De staatssecretaris van Financiën heeft een besluit over de toepassing van de startersvrijstelling en het 2%-tarief in de overdrachtsbelasting geactualiseerd. Het besluit bevat twee nieuwe goedkeuringen.
De eerste goedkeuring betreft de situatie waarin van een woning eerst de economische eigendom wordt verkregen en later de juridische eigendom. Onder voorwaarden geldt dan de startersvrijstelling of het 2%-tarief. Voor de goedkeuring gelden de volgende voorwaarden.
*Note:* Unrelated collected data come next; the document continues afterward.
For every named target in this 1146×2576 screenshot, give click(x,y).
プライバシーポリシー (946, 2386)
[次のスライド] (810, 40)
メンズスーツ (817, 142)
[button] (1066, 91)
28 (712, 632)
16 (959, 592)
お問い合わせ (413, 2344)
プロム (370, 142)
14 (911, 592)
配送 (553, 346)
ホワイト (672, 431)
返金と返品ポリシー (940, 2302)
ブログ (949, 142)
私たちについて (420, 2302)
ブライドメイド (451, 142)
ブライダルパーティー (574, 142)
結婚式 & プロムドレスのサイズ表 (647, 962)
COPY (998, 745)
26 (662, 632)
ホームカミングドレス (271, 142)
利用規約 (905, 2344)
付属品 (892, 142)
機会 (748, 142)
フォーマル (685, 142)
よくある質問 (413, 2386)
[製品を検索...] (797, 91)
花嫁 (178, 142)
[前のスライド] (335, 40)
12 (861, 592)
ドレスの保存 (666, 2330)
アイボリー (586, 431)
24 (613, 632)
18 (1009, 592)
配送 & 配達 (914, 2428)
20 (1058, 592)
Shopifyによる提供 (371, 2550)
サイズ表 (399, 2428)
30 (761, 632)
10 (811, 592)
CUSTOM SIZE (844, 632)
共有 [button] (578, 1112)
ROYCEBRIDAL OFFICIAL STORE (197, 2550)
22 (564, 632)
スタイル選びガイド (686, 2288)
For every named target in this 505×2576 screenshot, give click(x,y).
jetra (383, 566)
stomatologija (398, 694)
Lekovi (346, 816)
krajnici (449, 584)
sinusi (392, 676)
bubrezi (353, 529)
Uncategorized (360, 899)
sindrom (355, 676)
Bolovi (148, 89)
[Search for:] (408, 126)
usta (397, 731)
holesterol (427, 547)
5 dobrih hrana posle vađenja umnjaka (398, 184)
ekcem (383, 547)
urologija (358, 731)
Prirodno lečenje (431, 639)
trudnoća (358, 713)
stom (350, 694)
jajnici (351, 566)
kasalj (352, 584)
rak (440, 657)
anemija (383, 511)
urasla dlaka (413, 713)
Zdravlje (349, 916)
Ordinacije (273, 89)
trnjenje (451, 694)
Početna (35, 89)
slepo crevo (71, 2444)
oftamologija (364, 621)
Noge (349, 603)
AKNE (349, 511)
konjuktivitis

- De verkrijging van de economische eigendom door de koper vindt plaats gelijktijdig met of na het sluiten van de overeenkomst tot juridische eigendomsoverdracht.
- Er bestaat een directe samenhang tussen de juridische en de economische eigendomsverkrijging door en van dezelfde persoon of personen.
- Van beide eigendomsverkrijgingen wordt afzonderlijk aangifte gedaan.
- Aan alle overige wettelijke vereisten voor toepassing van het verlaagde tarief of de startersvrijstelling is voldaan.
De tweede goedkeuring betreft de situatie waarin twee echtgenoten of samenwoners samen een woning verkrijgen, terwijl een van hen door verblijf in een verpleeghuis niet in de woning kan gaan wonen. Het 2%-tarief is dan onder voorwaarden toch van toepassing op de verkrijging van de gehele woning. Voor deze goedkeuring gelden de volgende voorwaarden.
- De verkrijger die niet in de woning gaat wonen heeft op het moment van de verkrijging recht op blijvende zorg als bedoeld in de Regeling langdurige zorg.
- Bij het verzoek om toepassing van de goedkeuring wordt een afschrift van het indicatiebesluit overgelegd.
- Aan alle overige wettelijke vereisten voor toepassing van het verlaagde tarief is voldaan.
Deze goedkeuringen kunnen met een beroep op de hardheidsclausule worden toegepast op verkrijgingen die hebben plaatsgevonden in de periode van 1 januari 2021 tot en met 3 maart 2023. Het gewijzigde besluit is op 4 maart 2023 in werking getreden.